_Listing_:
:::::
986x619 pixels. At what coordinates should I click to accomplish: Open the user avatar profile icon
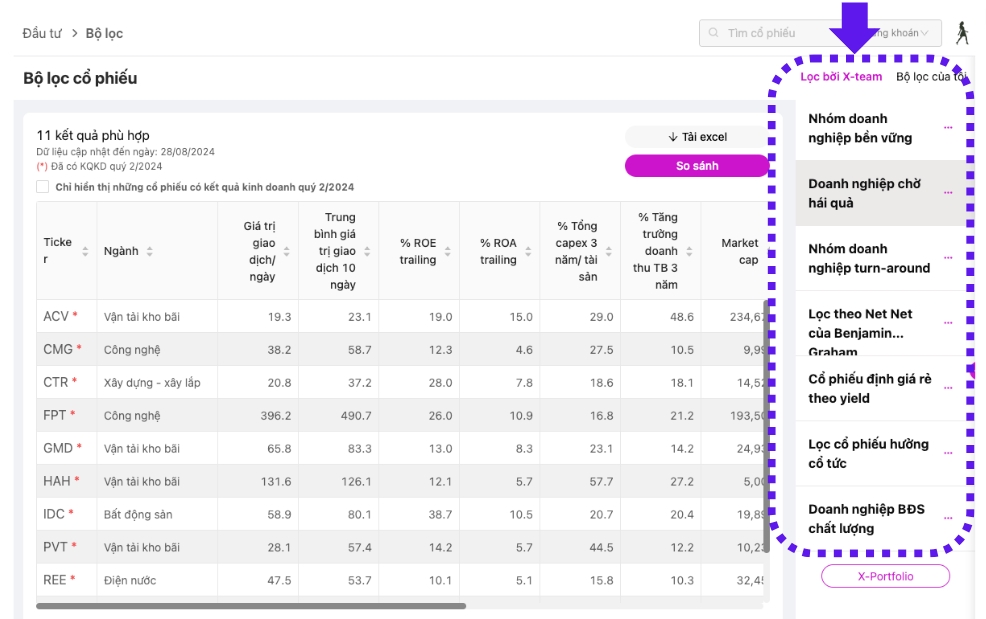click(962, 33)
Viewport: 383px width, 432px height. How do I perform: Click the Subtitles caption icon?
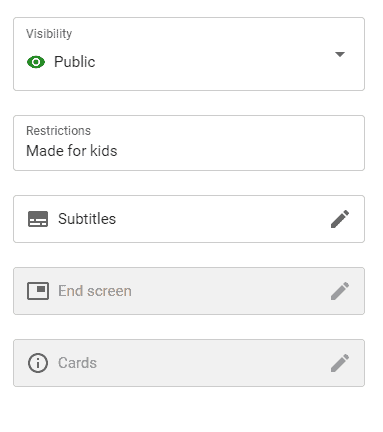coord(38,219)
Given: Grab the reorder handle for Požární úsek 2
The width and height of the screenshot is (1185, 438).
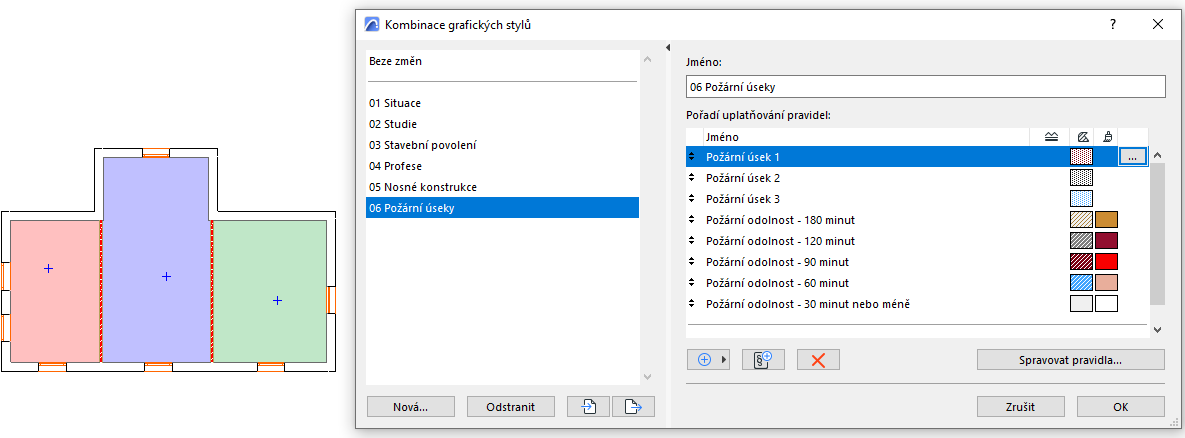Looking at the screenshot, I should click(x=692, y=178).
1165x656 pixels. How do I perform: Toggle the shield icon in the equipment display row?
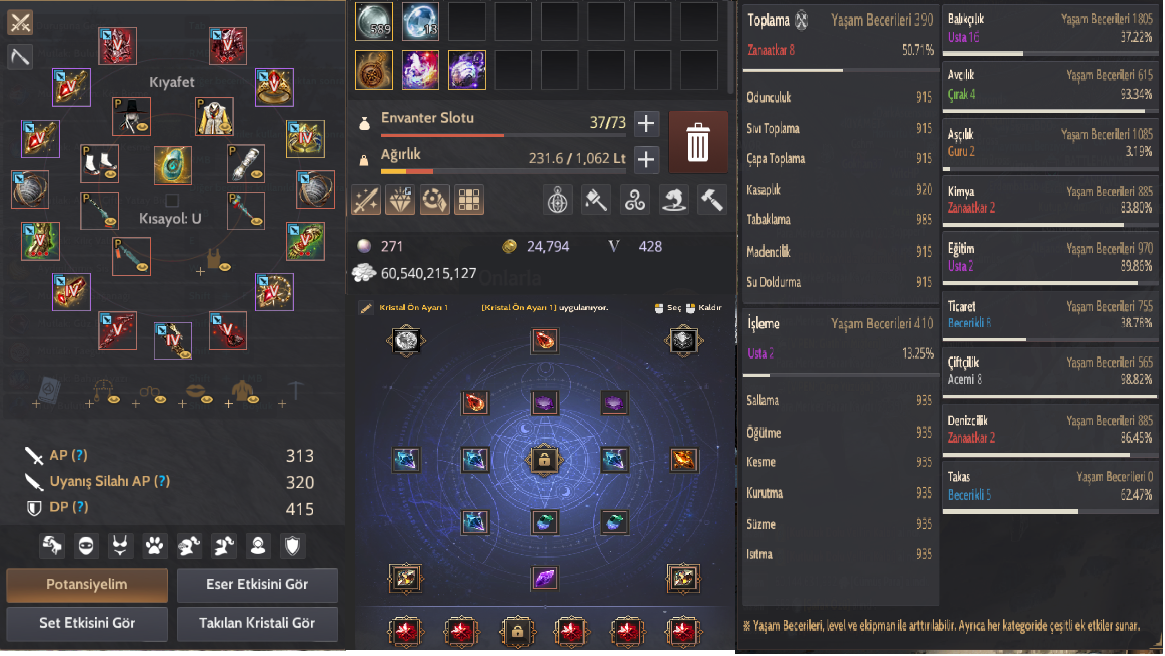pos(292,546)
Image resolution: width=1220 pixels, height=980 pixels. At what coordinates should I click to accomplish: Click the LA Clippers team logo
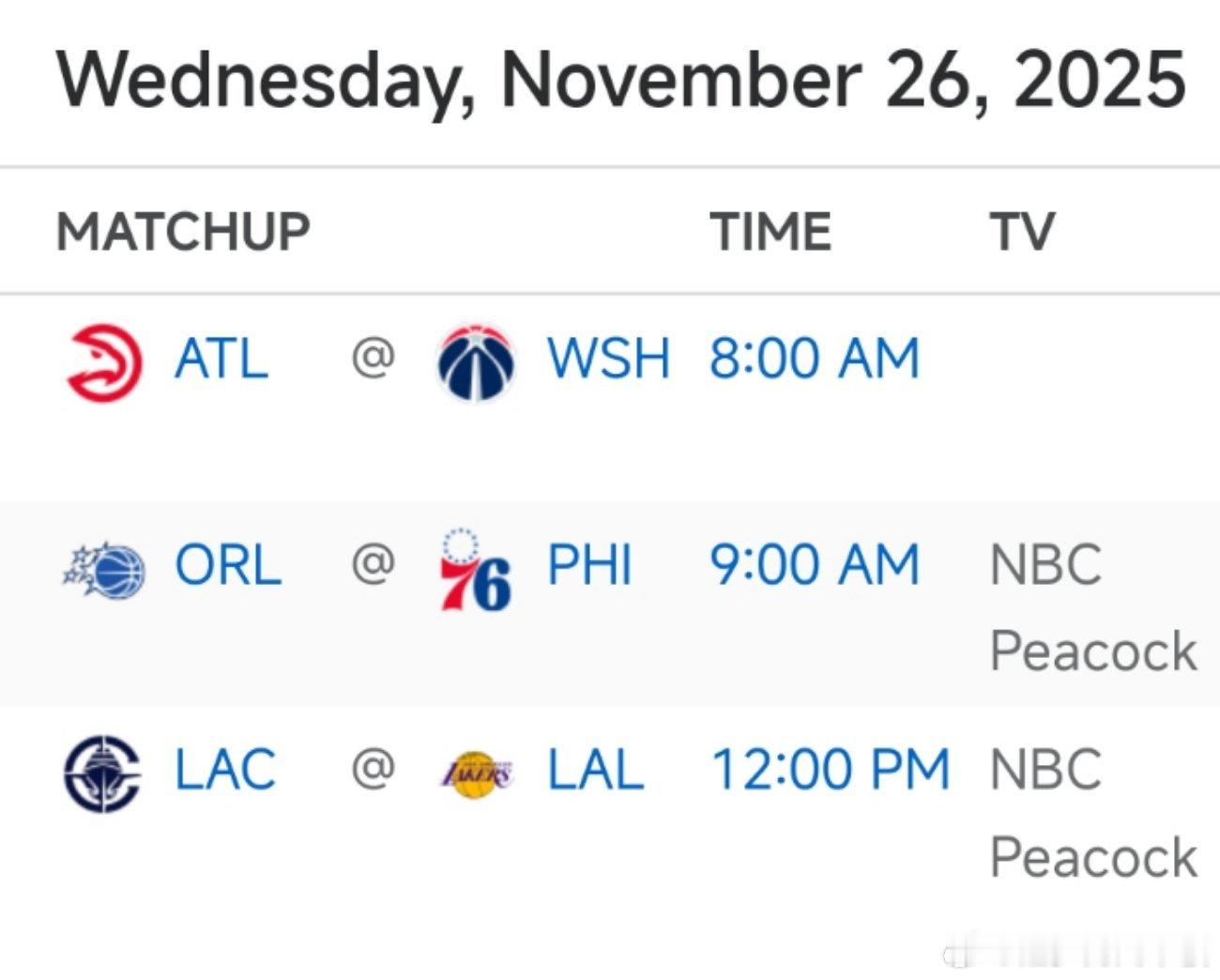[102, 773]
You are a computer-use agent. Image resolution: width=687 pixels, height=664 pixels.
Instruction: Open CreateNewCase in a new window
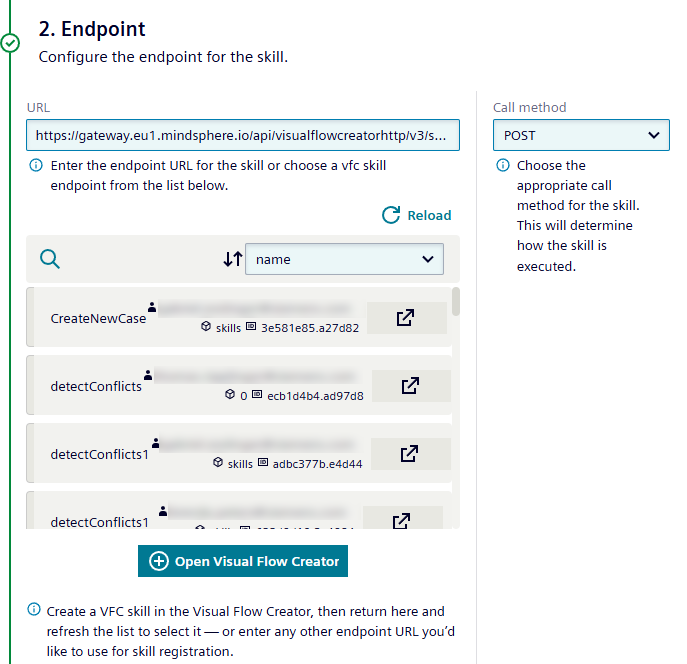(405, 318)
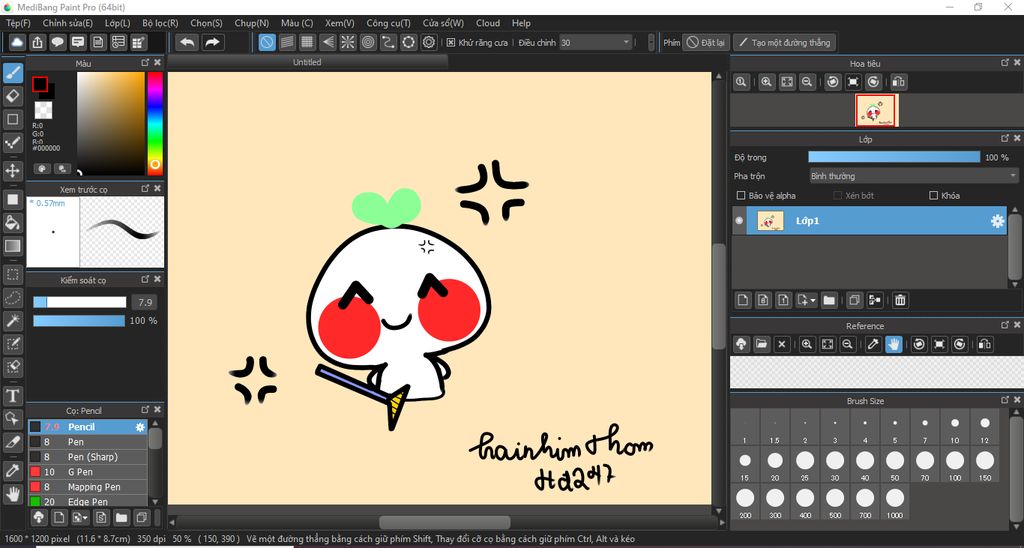This screenshot has height=548, width=1024.
Task: Select the Move tool
Action: (13, 171)
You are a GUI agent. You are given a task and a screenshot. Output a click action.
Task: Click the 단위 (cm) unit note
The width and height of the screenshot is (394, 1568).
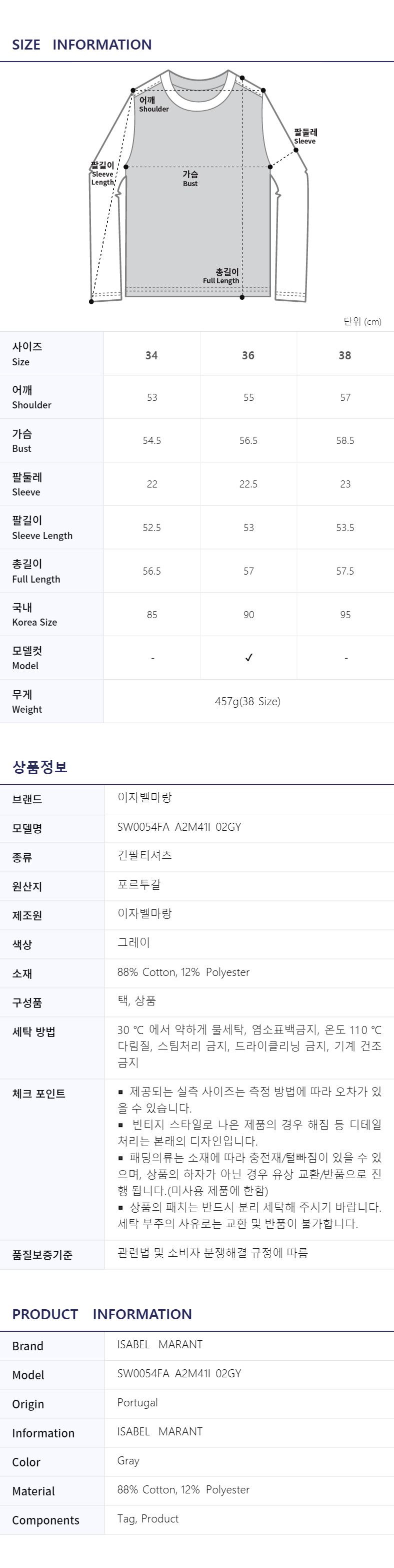(362, 321)
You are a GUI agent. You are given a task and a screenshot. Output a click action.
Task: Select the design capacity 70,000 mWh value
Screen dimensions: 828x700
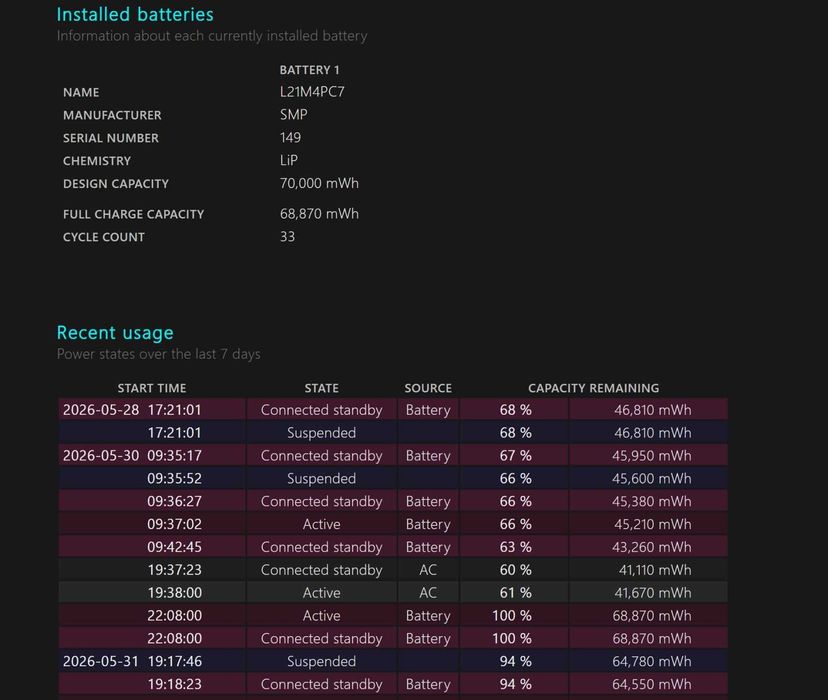(319, 183)
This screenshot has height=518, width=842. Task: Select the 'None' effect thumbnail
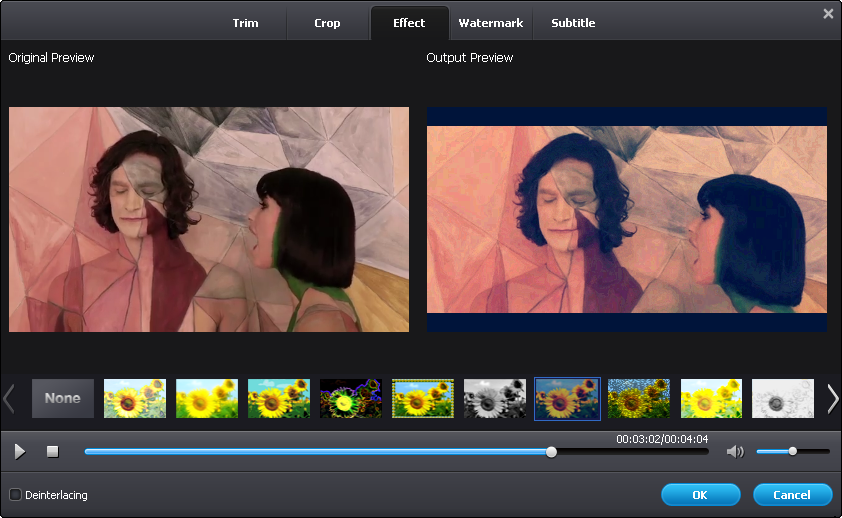pos(63,398)
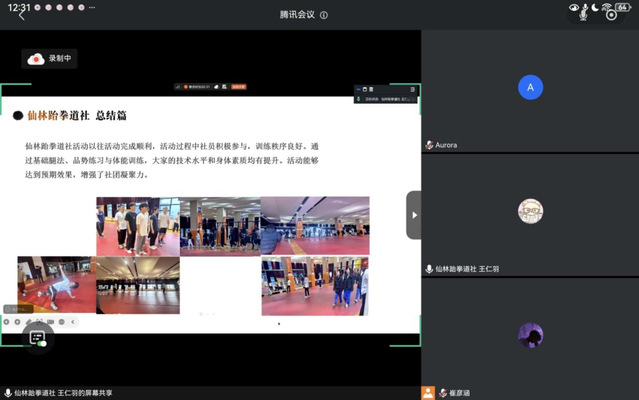The width and height of the screenshot is (639, 400).
Task: Click mic icon next to 仙林跆拳道社 王仁羽 in the right panel
Action: point(429,269)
:::::
_What is needed_: Reproduce every line above word for word, leaving out the pictures.

_Response to this exercise_:
986x619 pixels. At what coordinates should I click to accomplish: Open the user avatar profile icon
click(962, 33)
Viewport: 383px width, 432px height. How do I perform: Click the Subtitles caption icon?
coord(38,219)
Given: Grab the reorder handle for Požární úsek 2
The width and height of the screenshot is (1185, 438).
Looking at the screenshot, I should click(x=692, y=178).
1165x656 pixels. How do I perform: Toggle the shield icon in the equipment display row?
pos(292,546)
Image resolution: width=1220 pixels, height=980 pixels. At what coordinates should I click to accomplish: Click the LA Clippers team logo
[102, 773]
You are a computer-use agent. Image resolution: width=687 pixels, height=664 pixels.
Instruction: Open CreateNewCase in a new window
(405, 318)
This screenshot has height=548, width=1024.
Task: Select the Move tool
Action: (13, 171)
You are a GUI agent. You are given a task and a screenshot. Output a click action.
Task: Click the 단위 (cm) unit note
The width and height of the screenshot is (394, 1568).
(362, 321)
You are a GUI agent. You are given a task and a screenshot. Output a click action.
Task: Select the design capacity 70,000 mWh value
Screen dimensions: 828x700
(319, 183)
This screenshot has height=518, width=842. Task: Select the 'None' effect thumbnail
pos(63,398)
The width and height of the screenshot is (639, 400).
Task: Click mic icon next to 仙林跆拳道社 王仁羽 in the right panel
Action: point(429,269)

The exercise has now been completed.